▸ SUPPLIED TEXT:
------------
# Moving to Dubai



## gunnyganatra (Aug 18, 2013)

Hey guys,

I'm moving to Dubai soon this September, and had a few questions I'd greatly appreciate having answered.

I'm looking for a place to find an apartment, preferably furnished (studio or 1BHK) at a convenient location since I'll be working at Deira and my fiancee is working by the Palm (I know we're not advised to live together, so this is an apartment only for myself) and my housing allowance is AED45k a year.

Secondly any advice on getting used to Dubai will be greatly appreciated since I've only been there on transit in the past. I'd love anything you can tell me about cost of living, transport etc. etc. since from my understanding the Dubai metro is slow and needs ample preparation time to get used to.

Lastly, if someone could let me know a good way to get a used car, nothing fancy, just a 4 door hatchback or economy like the Polo, for around 10k AED I'd really appreciate it.

Thanks a lot for your help in advance and I really appreciate it.


----------



## Jumeirah Jim (Jan 24, 2011)

The stickies at the top will answer a lot of questions. 

AED 45k isn't much even for a studio. You will get more for your money if you look at unfurnished places even if you have to budget AED 5k or so for IKEA furniture. Your employer might pay for you to ship some stuff too. 

Look at dubizzle for an idea of prices or propertyfinder.ae for apartments.


----------



## Jumeirah Jim (Jan 24, 2011)

location wise have a look around Al Barsha. Good value area near to the Palm. Not so near to Deira but easy for the metro which would be the easiest way into Deira (driving/parking would be a nightmare).


----------



## BellaChao (Aug 18, 2013)

> (I know we're not advised to live together, so this is an apartment only for myself)


Why?
In Dubai you can live together


----------



## vantage (May 10, 2012)

BellaChao said:


> Why?
> In Dubai you can live together


Not legally, they can't.
Some do, but there are risks associated with this.

If you're handing out advice, helps to get the facts straight.


----------



## BellaChao (Aug 18, 2013)

vantage said:


> Not legally, they can't.
> Some do, but there are risks associated with this.
> 
> If you're handing out advice, helps to get the facts straight.


i dont know, i think they can, why not?
They are consevative enough (I mean locals) but if you do not scream at night lol and not going to provoke - no one does not ask too many questions ...live as you want 

ps I spent 4 months in Sharjah, and saw a lot of couples
they lived together 
it was in Sharjah, Dubai even more secular emirate


----------



## Nanthanee (Aug 16, 2013)

45k unfurnished studio, you can find one but quality wise not very good.
You can check dubizzle for 2nd hand car and studio apartment.

Starting up in Dubai is ain't easy, you will need to have some money for start up.
------------
▸ SET OF TASKS:
a) For each statement about the thread on moving to Dubai, answer yes or no and quote the words from the thread that decide it: (i) the person moving has a housing allowance of AED 45k a year; (ii) Jumeirah Jim says driving is the easiest way into Deira; (iii) BellaChao spent 4 months in Sharjah.
b) Carry on the thread about moving to Dubai from the point where it stops.
The data has no connection to the thread on moving to Dubai.

▸ COLLECTED DATA:
------------
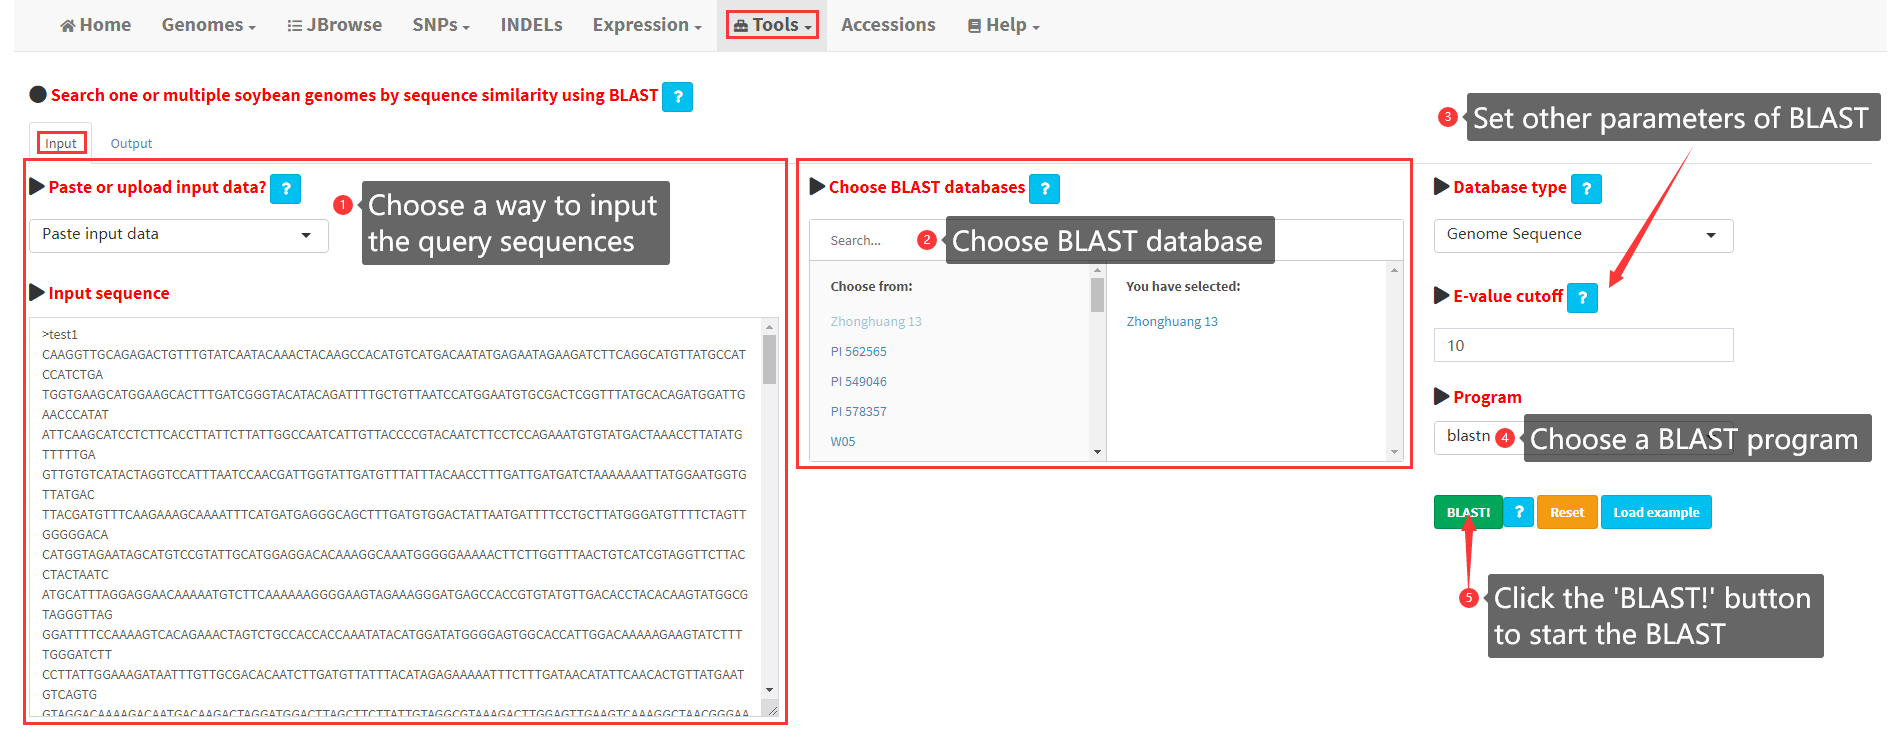Open the Paste input data dropdown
------------
▸ EXPECTED OUTPUTS:
a)
(i) Yes: "my housing allowance is AED45k a year"
(ii) No: "the metro which would be the easiest way into Deira (driving/parking would be a nightmare)"
(iii) Yes: "I spent 4 months in Sharjah"

b)
Having apartment, you need 5-10% security deposit and 5% agency fee, unless you rent it direct from landlord.

Best way to travel around is metro, cost around 1 euro each time.
I have a studio fully furnished to rent out myself, at JLT metro station, now housing in Dubai is climbing a lot.

Probably with your budget, you can look for sth sharing or outside Dubai like discovery garden or nahda or international city.


----------



## Nanthanee (Aug 16, 2013)

By law.. Only married couple allow to be together. If anyone report, police found out you could be in big trouble.

You can google about the couple from uk, who stay in the same room in address hotel, the woman then was raped by the bellboy. She and her fiancé reported to police. The first thing police did is put the lady in jail as she was not married and stay in the same room with man. This was a big talk back then ...
Read this links and you understand Dubai better 
You Could Still Go to Jail For Being Raped in Dubai | Care2 Causes


----------



## IzzyBella (Mar 11, 2013)

Yes, it's illegal. Yes, it's enforced (to a point). However.......fearmongering like this is frustrating. Everyone talks about being jailed for rape but nobody talks about the man who got jailed for attempted rape earlier last month.

To me, that screams: Dubai Police did their job well!
It's not all jail and deportation.


----------



## vantage (May 10, 2012)

BellaChao said:


> i dont know, i think they can, why not?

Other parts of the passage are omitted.